Exercise
Reproduce the data below without any changes, from the line with "This screenshot has height=842, width=1224." up to and including the line with "Image resolution: width=1279".

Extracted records
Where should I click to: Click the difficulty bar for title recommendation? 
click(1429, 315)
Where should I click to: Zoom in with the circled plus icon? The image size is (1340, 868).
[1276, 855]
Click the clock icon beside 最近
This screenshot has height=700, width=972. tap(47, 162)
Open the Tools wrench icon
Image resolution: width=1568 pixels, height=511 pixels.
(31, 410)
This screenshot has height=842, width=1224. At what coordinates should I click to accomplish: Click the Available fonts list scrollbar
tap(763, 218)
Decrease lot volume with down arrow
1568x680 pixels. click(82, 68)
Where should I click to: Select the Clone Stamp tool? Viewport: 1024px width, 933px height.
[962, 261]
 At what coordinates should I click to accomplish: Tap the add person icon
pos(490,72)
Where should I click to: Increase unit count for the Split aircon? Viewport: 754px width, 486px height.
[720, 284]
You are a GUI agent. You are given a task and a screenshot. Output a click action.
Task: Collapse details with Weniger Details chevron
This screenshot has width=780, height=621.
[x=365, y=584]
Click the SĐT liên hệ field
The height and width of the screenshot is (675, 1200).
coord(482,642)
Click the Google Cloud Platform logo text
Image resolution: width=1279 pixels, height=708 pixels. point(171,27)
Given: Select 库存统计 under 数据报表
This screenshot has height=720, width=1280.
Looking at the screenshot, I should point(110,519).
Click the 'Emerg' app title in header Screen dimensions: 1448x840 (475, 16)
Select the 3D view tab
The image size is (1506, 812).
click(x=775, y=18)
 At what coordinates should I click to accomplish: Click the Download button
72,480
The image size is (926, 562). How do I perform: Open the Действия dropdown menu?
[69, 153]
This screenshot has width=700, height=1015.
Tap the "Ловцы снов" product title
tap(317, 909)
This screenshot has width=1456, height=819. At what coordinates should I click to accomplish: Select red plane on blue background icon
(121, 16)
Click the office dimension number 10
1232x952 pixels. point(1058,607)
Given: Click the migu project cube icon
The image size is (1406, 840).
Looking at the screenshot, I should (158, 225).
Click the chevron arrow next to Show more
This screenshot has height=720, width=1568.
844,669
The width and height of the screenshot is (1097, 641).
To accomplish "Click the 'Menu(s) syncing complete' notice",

Full answer
This screenshot has height=842, width=1224. At what coordinates should I click to accomplish: Click the Available fonts list scrollbar
tap(763, 218)
Decrease lot volume with down arrow
1568x680 pixels. click(82, 68)
Where should I click to: Select the Clone Stamp tool? Viewport: 1024px width, 933px height.
[962, 261]
 At what coordinates should I click to accomplish: Tap the add person icon
pos(490,72)
Where should I click to: Increase unit count for the Split aircon? Viewport: 754px width, 486px height.
[720, 284]
You are a GUI agent. You are given a task and a screenshot. Output a click action.
Task: Collapse details with Weniger Details chevron
This screenshot has width=780, height=621.
[x=365, y=584]
Click the SĐT liên hệ field
The height and width of the screenshot is (675, 1200).
coord(482,642)
Click the Google Cloud Platform logo text
Image resolution: width=1279 pixels, height=708 pixels. point(171,27)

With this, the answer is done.